Directions for this task: Copy out the lines from the one containing "Given: Select the Zoom Out tool" to the one containing "tap(130, 486)", inclusive, with each line unchanged.

Available data:

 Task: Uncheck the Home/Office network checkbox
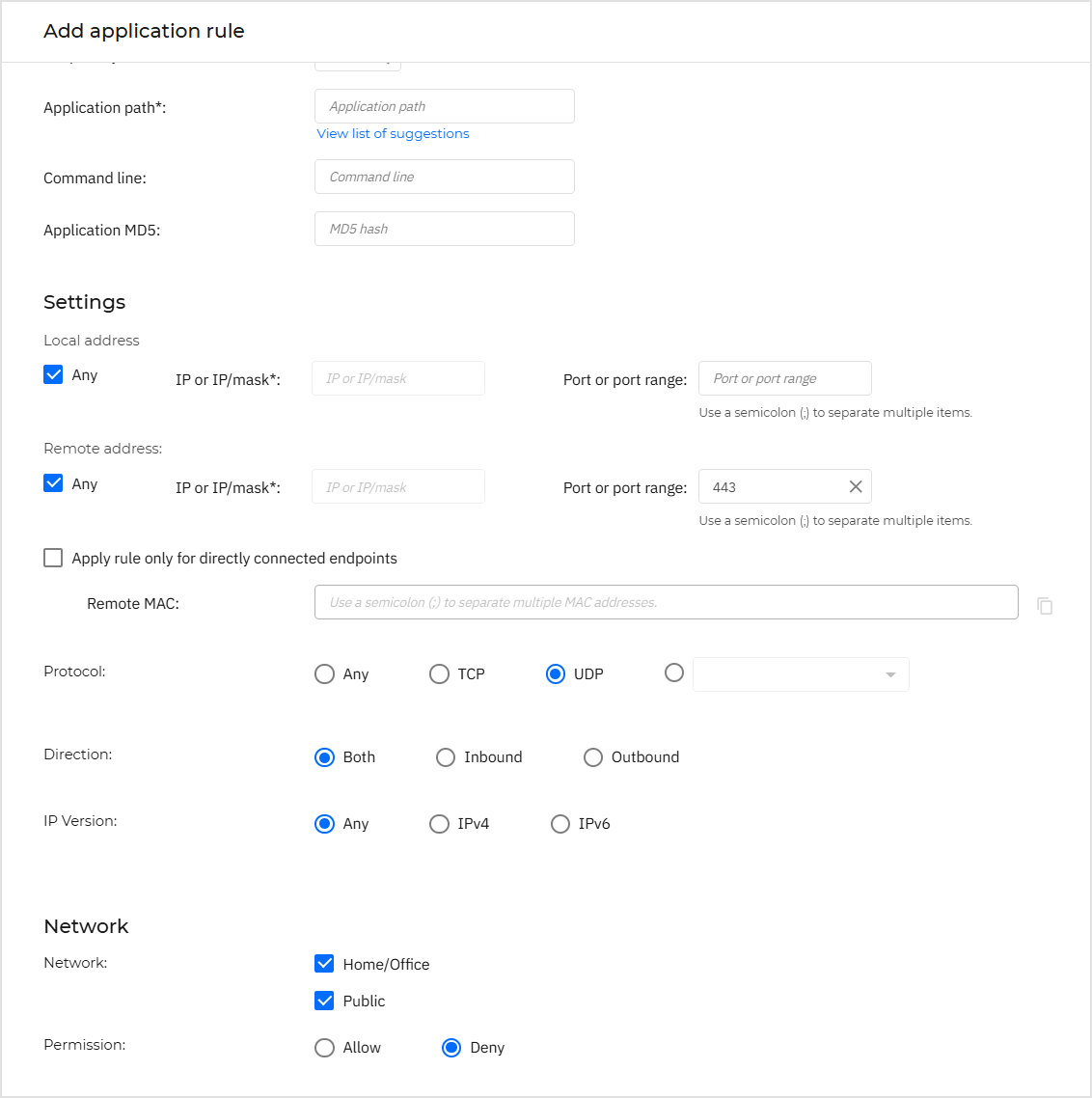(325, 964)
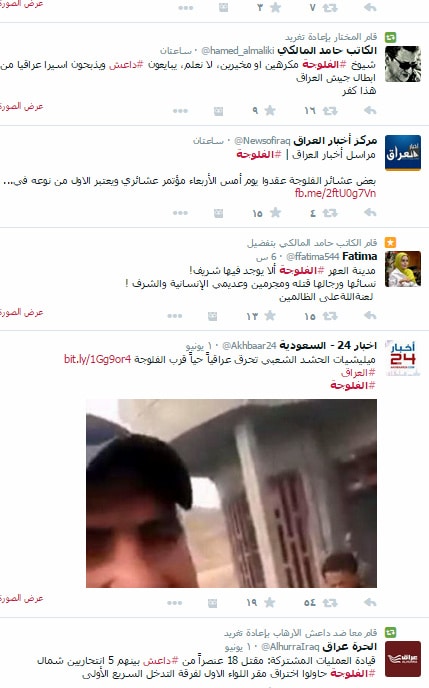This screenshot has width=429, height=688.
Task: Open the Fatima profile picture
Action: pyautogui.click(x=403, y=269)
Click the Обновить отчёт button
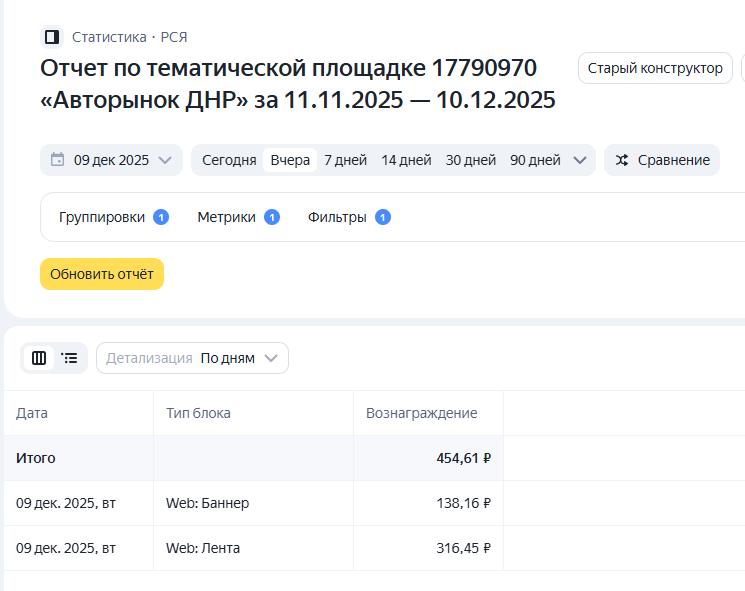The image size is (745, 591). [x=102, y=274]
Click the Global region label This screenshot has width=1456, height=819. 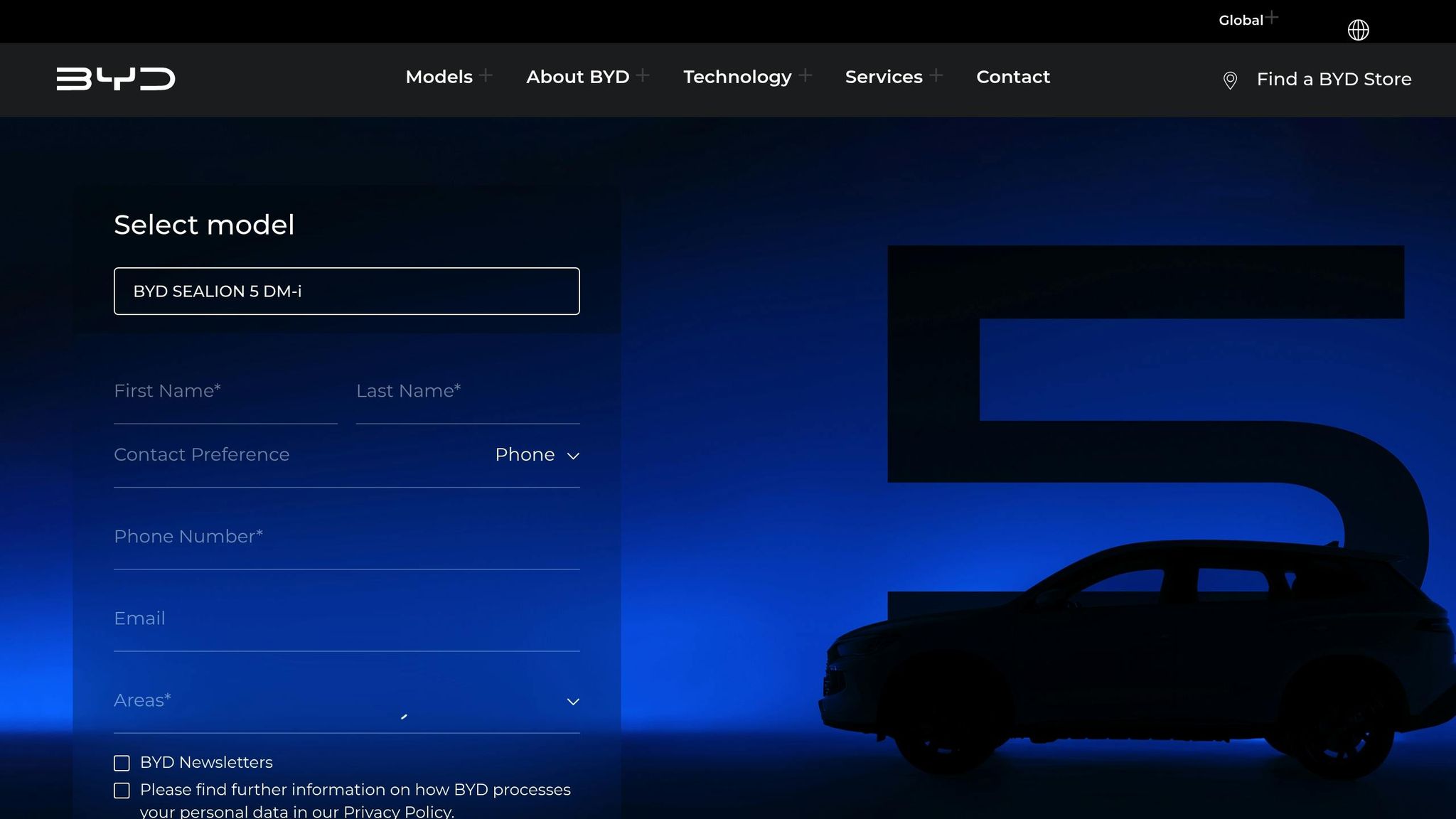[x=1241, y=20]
==
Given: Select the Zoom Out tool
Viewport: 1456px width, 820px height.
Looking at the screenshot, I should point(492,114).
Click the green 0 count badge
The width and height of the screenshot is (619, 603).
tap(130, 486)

Output:
Given: Select the Zoom Out tool
Viewport: 1456px width, 820px height.
Looking at the screenshot, I should point(492,114).
Click the green 0 count badge
The width and height of the screenshot is (619, 603).
tap(130, 486)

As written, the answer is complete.